**What to do**
According to the review of Michael Bowen's mysteries, why does Bowen belong among the genre's traditionalists? Answer in one to three sentences.

Showing posts with label Michael Bowen. Show all posts
Showing posts with label Michael Bowen. Show all posts

3/16/16

The Washington Motive


"It is impossible to win the great prizes of life without running risk."
- Theodore Roosevelt, the 26th President of the United Sates (1901-1909)   
Last year, I reviewed Washington Deceased (1990) by a lawyer-turned-author, Michael Bowen, whose predilection for "locked rooms, subtle clues, offbeat suspects and colorful characters" earned him comparisons to the likes of John Dickson Carr, Ellery Queen and Herbert Resnicow – placing him in the ranks of the genre's traditionalists. Or, as I call it, the top of the heap.

Washington Deceased was the first of five politically tinged mystery novels, published between 1990 and 1999, which introduced Richard Michaelson: a sixty-some year old warhorse who served three decades in the Foreign Service of the State Department. In those five novels, Michaelson had to draw on all his knowledge and experience to plot a safe course through the darkest, murkiest and rat-infested waters of Washington politics. A watery sludge with more than one body floating around in it!

Bowen can tell an intriguing story and has a pleasant style that combines a light, humorous touch with shreds of cynical realism, which evidently lent itself well for a series of political mystery novels and the minor flaws in its debut were largely related to the plot – such as an overly complex impossible crime and a dismissive explanation as to how a firearm was smuggled into a tightly secured prison complex. However, I'm glad to report that such flaws have dissipated by the time the fourth book in the series was published.

Collection entries:
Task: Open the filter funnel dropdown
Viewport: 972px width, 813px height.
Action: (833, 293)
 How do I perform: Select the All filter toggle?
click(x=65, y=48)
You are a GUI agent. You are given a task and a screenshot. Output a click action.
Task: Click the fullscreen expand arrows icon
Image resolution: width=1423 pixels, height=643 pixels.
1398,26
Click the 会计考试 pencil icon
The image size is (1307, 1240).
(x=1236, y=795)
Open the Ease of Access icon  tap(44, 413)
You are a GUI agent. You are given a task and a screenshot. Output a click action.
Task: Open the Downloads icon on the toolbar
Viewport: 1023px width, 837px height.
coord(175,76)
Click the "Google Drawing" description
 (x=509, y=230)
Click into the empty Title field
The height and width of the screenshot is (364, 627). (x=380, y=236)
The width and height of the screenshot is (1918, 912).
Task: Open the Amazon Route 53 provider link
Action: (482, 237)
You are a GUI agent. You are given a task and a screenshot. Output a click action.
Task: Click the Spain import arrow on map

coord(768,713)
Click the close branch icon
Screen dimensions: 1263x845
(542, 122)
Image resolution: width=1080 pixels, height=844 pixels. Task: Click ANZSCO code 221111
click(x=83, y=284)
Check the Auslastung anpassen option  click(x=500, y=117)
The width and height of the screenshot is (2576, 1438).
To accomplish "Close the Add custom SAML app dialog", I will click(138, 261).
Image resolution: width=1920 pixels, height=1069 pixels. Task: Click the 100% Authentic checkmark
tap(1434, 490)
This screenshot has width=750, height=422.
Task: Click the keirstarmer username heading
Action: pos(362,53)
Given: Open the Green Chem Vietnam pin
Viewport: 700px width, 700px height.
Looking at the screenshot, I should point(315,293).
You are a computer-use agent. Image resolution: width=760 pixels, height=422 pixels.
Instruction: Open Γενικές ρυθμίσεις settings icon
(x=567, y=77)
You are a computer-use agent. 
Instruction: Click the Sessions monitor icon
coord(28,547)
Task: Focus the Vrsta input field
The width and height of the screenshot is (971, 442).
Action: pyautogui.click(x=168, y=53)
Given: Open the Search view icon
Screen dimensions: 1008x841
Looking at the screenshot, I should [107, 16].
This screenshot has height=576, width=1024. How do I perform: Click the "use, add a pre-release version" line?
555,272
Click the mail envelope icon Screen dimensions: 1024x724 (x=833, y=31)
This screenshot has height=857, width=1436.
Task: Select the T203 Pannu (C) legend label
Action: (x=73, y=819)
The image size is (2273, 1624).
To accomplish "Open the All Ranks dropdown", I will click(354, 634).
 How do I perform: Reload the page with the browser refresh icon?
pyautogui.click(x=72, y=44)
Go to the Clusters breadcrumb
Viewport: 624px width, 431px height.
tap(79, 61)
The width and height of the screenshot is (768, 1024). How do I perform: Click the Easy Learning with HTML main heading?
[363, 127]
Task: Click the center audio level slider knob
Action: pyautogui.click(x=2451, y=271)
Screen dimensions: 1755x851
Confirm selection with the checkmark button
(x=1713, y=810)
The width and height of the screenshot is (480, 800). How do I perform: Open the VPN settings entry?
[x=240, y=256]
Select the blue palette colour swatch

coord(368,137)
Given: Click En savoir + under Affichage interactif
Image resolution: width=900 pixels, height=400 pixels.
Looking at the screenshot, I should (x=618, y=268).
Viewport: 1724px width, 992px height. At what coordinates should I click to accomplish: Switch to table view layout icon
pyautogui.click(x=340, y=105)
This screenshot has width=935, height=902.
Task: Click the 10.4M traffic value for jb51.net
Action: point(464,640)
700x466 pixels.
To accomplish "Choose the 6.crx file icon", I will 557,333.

**The reply**
Bowen's predilection for "locked rooms, subtle clues, offbeat suspects and colorful characters" earned him comparisons to John Dickson Carr, Ellery Queen and Herbert Resnicow. Those comparisons place him in the ranks of the genre's traditionalists.